=== DATA SHOWN ===

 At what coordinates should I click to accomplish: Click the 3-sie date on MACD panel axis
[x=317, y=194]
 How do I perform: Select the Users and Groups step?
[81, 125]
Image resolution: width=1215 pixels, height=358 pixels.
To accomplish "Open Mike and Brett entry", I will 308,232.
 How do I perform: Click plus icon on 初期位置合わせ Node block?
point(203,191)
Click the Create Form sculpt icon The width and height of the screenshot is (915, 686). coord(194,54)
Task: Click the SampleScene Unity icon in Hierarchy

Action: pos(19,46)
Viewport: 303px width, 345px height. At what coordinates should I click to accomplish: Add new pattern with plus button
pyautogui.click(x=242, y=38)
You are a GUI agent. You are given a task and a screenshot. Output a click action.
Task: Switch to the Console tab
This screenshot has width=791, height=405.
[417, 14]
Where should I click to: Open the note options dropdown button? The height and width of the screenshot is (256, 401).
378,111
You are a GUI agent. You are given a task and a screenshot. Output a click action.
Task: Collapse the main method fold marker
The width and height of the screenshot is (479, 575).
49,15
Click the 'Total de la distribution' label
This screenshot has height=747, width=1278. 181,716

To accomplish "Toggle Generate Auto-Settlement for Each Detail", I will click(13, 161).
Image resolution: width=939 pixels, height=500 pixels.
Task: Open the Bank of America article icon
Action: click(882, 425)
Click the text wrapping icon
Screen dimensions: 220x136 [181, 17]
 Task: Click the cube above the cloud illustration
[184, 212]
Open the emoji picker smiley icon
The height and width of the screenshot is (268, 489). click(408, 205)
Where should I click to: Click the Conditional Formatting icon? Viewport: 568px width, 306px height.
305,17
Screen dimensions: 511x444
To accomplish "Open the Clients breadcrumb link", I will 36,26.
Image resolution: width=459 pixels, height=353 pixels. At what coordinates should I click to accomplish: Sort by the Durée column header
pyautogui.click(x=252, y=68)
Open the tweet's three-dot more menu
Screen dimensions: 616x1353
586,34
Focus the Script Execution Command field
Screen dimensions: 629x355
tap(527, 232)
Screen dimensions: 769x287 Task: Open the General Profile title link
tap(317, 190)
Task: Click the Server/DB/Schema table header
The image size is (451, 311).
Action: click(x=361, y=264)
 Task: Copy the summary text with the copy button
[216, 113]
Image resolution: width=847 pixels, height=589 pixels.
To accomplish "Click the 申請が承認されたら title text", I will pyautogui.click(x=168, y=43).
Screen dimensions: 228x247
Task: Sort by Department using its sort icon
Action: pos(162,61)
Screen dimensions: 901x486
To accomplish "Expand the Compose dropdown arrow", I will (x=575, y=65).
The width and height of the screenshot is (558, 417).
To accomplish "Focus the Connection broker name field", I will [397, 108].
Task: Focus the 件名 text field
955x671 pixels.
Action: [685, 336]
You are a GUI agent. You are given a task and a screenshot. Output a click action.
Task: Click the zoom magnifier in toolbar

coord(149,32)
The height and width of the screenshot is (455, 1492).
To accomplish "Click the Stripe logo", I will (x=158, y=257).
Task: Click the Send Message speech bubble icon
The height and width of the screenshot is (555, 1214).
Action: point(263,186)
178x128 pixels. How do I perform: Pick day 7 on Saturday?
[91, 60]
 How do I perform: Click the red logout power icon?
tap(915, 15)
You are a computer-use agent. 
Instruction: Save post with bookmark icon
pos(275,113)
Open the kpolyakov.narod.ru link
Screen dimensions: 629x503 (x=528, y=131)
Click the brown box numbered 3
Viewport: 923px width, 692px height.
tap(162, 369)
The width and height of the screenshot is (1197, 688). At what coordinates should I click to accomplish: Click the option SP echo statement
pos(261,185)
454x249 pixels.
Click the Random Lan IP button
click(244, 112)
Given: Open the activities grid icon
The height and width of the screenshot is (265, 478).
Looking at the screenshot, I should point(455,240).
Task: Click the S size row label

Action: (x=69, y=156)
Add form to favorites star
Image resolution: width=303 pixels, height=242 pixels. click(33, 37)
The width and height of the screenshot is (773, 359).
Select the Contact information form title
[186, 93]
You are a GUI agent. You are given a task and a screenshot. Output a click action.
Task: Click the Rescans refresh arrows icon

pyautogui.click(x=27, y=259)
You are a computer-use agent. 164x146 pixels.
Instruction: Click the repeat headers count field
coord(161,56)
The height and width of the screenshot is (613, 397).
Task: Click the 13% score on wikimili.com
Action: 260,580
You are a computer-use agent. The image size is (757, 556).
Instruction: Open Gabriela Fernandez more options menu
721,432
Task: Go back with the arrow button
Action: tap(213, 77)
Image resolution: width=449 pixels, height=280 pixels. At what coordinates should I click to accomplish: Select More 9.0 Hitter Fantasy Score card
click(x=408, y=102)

===

**ASSIGNED TASK:**
The entries above hold a line with "The width and height of the screenshot is (773, 359)." and a later line with "You are a computer-use agent. 164x146 pixels.". Write out exactly those lines and all lines between, nothing more.

**ANSWER SECTION:**
The width and height of the screenshot is (773, 359).
Select the Contact information form title
[186, 93]
You are a GUI agent. You are given a task and a screenshot. Output a click action.
Task: Click the Rescans refresh arrows icon

pyautogui.click(x=27, y=259)
You are a computer-use agent. 164x146 pixels.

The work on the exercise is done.